Je me souviens avoir regardé à plusieurs reprises, tout jeune, la fameuse "minute de monsieur Cyclopède", diffusée quasi-quotidiennement à la télévision. Mais j'étais alors probablement bien trop jeune pour pouvoir saisir grand chose.
C'est donc avec une certaine curiosité, et après de régulières références à Pierre Desproges lors de mes lectures qui ont eu pour effet d'éveiller mon attention, que j'ai eu l'idée de me plonger dans la retranscription de certaines de ses chroniques, ici radiophoniques, qui ne pouvaient que m'attirer depuis déjà longtemps, en référence à un esprit libre comme on en voit bien peu.

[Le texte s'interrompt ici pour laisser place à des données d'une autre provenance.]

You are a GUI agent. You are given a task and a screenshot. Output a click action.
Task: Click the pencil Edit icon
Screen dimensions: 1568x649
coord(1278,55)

Au premier abord, j'ai eu un peu de mal face à l'âpreté de certains propos et aux excès de grossièretés que je n'apprécie pas véritablement. Mais j'ai, en revanche, immédiatement été séduit par la qualité littéraire de l'écriture. Un style inimitable (bien que j'ais comme le sentiment que certains, aujourd'hui, tenteraient bien d'en imiter l'inspiration).
Ces chroniques m'ont également semblé inégales, ce qui aurait pu justifier uniquement 4 étoiles. Mais face à un tel style, une telle liberté de ton et une telle personnalité et originalité, j'opte résolument pour les 5 étoiles.
Surtout aussi parce que j'ai le sentiment que Pierre Desproges est beaucoup imité aujourd'hui, par des esprits qui n'ont rien à voir.
En effet, le spectacle qui nous est trop souvent offert aujourd'hui, par des esprits au demeurant à première vue sympathiques en apparence, est celui de "comiques" particulièrement égocentriques, qui se regardent beaucoup le nombril, sont fortement politisés (toujours du même côté) et agissent plus comme des moralistes à bon compte, qui se croient, comme le relève
François L'Yvonnet, "des agents du Bien", toujours sur les mêmes sujets faciles et très binaires (la droite, l'église, les racistes, les salauds de riches, le Medef, les politiques, les policiers), avec des postures en réalité sans grand risque et qui relèvent très souvent de
l'imposture. La culture "bobo", en quelque sorte, comme le titrait encore cette semaine un hebdomadaire critique, avec tout le caractère
mimétique qui la caractérise.
Ici, rien de tout cela.
On a affaire à une vision souvent assez crue, en apparence, de la société, mais en réalité avec une subtilité bien plus grande qu'il peut y paraître. Et une certaine pudeur, malgré l'âpreté des propos à laquelle je faisais référence. Qui sonne souvent juste. Des propos qui peuvent souvent paraître excessivement durs et parfois choquants, mais qui se révèlent en réalité bien plus compatissants et dénués de toute réelle méchanceté. En tous les cas, sans moralisme de pacotille ou arrière-pensées idéologisées, à l'instar de nos présumés comiques d'aujourd'hui (à de rares exceptions près). Et sur des sujets très diversifiés, touchant au quotidien de chacun d'entre-nous ou à l'essence de l'être humain.
Des chroniques assez agréables à lire ou redécouvrir, donc, et surtout pleines d'un talent littéraire comme on n'en voit plus aujourd'hui.
Pierre Desproges, un vrai talent reconnu et de beaucoup regretté, à juste titre.